キューブリックの「シャイニング」、キングの「シャイニング」

●映画「シン・仮面ライダー」を観るためにAmazon Primeに入っていたのだが、結局、Prime Videoはめったに観ないとわかったので解約……するのだが、その前にふと気になって、スタンリー・キューブリック監督の映画「シャイニング」を観る。大昔に観てはいるのだが、記憶も薄れていたし、今だからわかることも多数。有名な話だが、「シャイニング」の原作者スティーヴン・キングは、キューブリックの映画にまったく納得がいかず、ついには自身の脚本でテレビドラマ版「シャイニング」を作っている(これはこれで秀逸)。
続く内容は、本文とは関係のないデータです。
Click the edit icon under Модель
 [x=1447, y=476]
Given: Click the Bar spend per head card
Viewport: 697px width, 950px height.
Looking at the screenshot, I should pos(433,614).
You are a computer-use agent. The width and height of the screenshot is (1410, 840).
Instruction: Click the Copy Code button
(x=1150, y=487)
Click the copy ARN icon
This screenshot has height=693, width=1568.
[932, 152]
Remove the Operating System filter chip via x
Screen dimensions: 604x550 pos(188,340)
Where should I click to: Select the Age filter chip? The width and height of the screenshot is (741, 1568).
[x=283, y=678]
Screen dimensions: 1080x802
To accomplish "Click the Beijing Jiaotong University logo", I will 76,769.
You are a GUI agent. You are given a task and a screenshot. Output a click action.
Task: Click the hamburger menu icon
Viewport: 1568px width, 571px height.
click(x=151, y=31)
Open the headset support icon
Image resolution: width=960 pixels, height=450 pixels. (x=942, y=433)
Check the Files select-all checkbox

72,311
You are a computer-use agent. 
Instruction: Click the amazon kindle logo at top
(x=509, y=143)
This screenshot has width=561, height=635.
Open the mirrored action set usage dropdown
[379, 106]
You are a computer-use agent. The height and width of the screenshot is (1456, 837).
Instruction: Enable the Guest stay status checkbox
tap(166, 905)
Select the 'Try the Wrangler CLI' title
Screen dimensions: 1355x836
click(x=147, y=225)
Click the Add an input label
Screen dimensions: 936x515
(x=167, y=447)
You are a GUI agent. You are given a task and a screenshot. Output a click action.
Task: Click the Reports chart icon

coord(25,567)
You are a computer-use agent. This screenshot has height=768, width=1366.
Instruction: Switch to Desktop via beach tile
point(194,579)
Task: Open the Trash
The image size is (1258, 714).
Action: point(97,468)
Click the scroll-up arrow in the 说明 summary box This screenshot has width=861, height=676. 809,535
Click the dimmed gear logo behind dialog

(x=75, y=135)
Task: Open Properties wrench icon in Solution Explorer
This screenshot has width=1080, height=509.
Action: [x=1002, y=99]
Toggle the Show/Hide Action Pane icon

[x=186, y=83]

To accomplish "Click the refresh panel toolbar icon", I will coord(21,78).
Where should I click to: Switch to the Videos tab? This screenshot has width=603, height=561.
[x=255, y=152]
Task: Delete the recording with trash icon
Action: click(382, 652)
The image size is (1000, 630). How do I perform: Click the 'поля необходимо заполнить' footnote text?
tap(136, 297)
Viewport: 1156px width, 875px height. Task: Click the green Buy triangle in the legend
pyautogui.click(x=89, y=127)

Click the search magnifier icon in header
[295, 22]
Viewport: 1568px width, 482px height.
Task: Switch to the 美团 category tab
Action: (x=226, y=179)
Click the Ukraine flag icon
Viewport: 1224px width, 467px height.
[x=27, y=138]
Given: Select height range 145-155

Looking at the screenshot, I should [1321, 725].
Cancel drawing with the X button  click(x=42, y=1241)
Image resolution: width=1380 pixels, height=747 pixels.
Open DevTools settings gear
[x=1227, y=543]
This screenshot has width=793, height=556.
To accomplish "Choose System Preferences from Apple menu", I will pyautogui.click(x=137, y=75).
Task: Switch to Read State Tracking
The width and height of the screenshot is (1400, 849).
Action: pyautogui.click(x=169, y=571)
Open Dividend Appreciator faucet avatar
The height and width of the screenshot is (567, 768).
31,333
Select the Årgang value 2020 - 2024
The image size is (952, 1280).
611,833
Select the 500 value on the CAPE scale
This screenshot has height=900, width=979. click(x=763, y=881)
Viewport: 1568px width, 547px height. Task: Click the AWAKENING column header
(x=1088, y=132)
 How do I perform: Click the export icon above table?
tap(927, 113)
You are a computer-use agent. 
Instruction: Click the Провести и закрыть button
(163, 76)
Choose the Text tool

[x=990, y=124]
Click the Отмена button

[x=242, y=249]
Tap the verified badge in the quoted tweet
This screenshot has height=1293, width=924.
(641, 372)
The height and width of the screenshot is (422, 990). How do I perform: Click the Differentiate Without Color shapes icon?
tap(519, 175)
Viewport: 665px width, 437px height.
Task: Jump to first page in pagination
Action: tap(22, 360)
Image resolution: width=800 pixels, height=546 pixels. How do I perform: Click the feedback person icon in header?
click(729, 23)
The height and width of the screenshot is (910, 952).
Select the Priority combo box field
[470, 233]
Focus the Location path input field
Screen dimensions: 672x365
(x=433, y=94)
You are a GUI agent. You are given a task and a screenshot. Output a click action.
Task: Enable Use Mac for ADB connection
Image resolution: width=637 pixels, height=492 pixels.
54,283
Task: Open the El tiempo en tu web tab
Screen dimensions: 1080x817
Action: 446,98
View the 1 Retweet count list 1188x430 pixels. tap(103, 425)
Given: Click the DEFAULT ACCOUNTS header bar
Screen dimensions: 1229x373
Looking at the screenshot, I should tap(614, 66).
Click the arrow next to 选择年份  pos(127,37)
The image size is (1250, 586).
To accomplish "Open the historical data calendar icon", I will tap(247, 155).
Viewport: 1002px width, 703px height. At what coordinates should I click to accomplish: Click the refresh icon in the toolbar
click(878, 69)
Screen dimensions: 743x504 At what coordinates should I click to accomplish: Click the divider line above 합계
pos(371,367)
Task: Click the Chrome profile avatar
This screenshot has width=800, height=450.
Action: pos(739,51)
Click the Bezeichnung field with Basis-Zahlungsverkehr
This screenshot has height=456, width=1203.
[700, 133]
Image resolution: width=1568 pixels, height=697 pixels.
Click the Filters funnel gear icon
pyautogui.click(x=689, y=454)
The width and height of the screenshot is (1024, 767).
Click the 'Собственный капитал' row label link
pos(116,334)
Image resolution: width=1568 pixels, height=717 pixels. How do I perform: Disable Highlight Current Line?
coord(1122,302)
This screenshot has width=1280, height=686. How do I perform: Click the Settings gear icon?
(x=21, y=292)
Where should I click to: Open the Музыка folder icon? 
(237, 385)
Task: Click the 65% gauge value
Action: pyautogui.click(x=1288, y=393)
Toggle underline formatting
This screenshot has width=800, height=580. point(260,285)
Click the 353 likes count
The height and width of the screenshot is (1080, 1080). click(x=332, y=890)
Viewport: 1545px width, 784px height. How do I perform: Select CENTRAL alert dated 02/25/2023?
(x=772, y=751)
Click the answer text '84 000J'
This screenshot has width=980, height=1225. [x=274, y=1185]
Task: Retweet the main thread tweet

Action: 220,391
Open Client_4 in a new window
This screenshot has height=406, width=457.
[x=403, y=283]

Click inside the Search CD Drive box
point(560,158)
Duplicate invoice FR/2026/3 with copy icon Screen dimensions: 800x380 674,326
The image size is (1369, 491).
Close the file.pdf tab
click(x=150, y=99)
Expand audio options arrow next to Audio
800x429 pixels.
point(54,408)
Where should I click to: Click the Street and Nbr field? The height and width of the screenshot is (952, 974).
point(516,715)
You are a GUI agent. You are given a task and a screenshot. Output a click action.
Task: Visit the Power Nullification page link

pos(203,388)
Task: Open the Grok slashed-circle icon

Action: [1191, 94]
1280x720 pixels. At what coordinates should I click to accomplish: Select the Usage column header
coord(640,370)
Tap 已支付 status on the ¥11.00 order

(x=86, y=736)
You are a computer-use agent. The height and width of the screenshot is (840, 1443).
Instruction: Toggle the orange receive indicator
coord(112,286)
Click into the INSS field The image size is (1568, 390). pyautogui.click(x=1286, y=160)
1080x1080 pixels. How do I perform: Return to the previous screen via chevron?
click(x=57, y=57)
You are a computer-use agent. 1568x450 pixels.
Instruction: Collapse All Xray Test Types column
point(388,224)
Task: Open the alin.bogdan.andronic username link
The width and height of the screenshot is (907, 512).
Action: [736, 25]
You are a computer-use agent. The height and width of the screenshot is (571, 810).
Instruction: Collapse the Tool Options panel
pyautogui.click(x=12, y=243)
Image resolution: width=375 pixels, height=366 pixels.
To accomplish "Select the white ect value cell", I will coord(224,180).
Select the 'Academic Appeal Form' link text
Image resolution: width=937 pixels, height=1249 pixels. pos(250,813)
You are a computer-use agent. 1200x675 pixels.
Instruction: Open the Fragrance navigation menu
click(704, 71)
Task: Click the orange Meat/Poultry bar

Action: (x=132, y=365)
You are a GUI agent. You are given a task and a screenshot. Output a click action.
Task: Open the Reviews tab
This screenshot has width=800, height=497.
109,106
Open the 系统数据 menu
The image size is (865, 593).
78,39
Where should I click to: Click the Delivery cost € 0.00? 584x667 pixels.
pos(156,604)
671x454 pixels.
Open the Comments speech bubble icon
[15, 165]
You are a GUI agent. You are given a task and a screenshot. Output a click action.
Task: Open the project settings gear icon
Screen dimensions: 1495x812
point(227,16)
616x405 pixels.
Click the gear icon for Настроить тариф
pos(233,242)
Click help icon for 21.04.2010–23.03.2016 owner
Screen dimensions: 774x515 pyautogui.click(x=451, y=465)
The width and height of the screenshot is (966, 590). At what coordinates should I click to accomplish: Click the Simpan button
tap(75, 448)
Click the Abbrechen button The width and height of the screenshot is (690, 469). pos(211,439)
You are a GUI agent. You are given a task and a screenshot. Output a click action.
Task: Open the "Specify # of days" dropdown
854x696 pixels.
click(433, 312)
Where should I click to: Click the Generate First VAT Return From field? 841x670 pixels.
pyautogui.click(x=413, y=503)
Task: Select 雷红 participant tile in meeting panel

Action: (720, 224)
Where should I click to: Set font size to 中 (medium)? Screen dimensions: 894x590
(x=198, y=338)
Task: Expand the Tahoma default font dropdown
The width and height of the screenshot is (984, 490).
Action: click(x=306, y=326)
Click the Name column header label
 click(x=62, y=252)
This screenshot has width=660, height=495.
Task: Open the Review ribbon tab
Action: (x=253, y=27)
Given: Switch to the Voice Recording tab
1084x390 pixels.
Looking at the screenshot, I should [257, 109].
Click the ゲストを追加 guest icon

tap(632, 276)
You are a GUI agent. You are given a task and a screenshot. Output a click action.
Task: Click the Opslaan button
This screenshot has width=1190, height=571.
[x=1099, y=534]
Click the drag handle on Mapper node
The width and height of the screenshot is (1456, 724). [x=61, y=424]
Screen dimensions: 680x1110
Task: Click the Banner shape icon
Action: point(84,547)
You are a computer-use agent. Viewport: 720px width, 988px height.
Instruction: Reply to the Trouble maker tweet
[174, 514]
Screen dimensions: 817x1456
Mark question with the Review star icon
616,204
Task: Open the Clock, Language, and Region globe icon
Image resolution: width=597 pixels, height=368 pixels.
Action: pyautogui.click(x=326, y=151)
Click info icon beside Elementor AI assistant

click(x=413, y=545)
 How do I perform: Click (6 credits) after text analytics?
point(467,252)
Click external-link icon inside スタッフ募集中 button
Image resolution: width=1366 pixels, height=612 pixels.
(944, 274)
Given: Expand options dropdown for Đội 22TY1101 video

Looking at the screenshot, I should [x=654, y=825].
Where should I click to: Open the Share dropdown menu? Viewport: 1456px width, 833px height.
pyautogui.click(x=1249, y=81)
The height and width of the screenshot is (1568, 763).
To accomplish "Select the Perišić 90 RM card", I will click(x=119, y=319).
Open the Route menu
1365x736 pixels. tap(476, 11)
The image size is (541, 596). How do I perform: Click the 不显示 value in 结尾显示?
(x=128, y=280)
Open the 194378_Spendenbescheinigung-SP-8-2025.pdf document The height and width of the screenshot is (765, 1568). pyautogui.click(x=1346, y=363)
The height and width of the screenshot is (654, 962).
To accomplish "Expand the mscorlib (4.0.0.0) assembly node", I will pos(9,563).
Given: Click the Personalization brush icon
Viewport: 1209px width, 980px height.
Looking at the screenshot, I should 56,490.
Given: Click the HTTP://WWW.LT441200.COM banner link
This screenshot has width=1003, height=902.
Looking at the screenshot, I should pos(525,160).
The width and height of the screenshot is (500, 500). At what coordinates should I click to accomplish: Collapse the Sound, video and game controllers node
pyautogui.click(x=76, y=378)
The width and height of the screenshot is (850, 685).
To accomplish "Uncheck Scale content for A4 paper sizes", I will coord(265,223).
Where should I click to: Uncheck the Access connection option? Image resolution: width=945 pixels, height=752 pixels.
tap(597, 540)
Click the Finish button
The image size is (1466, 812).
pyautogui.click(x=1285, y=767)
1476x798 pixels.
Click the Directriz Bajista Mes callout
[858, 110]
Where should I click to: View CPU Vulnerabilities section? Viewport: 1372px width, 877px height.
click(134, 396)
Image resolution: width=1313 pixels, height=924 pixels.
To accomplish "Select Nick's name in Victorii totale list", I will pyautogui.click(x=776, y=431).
ワタシはキングの初期傑作群に対してシンパシーが強いため、「シャイニング」についても原作の肩を持ってしまうのだが、それでもキューブリックの映画がまれに見る傑作であることはまちがいない。
●なんといっても映画には映像による直接的な表現があるので、オーバールックホテルがどんな立地にあるのか、雄大な大自然の光景からはっきり伝わってくる。例の双子の女の子の怖さも映像ならでは。で、今回改めて思ったのは、映像に加えて音響もとてもよくできているということ。冒頭の「怒りの日」のテーマや、バルトークの「弦楽器と打楽器とチェレスタのための音楽」など、音楽の効果的な使用に加えて(使用曲一覧はこちら。ペンデレツキやリゲティ等)、ダニーが乗っている三輪車がキコキコと鳴る音とか、ジャックがタイプライターを打つ音とか、壁にボールをぶつける音とか、どれもこれも音が不穏で怖い。斧を扉に振り下ろすジャックよりも、三輪車のキコキコのほうがよっぽど怖い。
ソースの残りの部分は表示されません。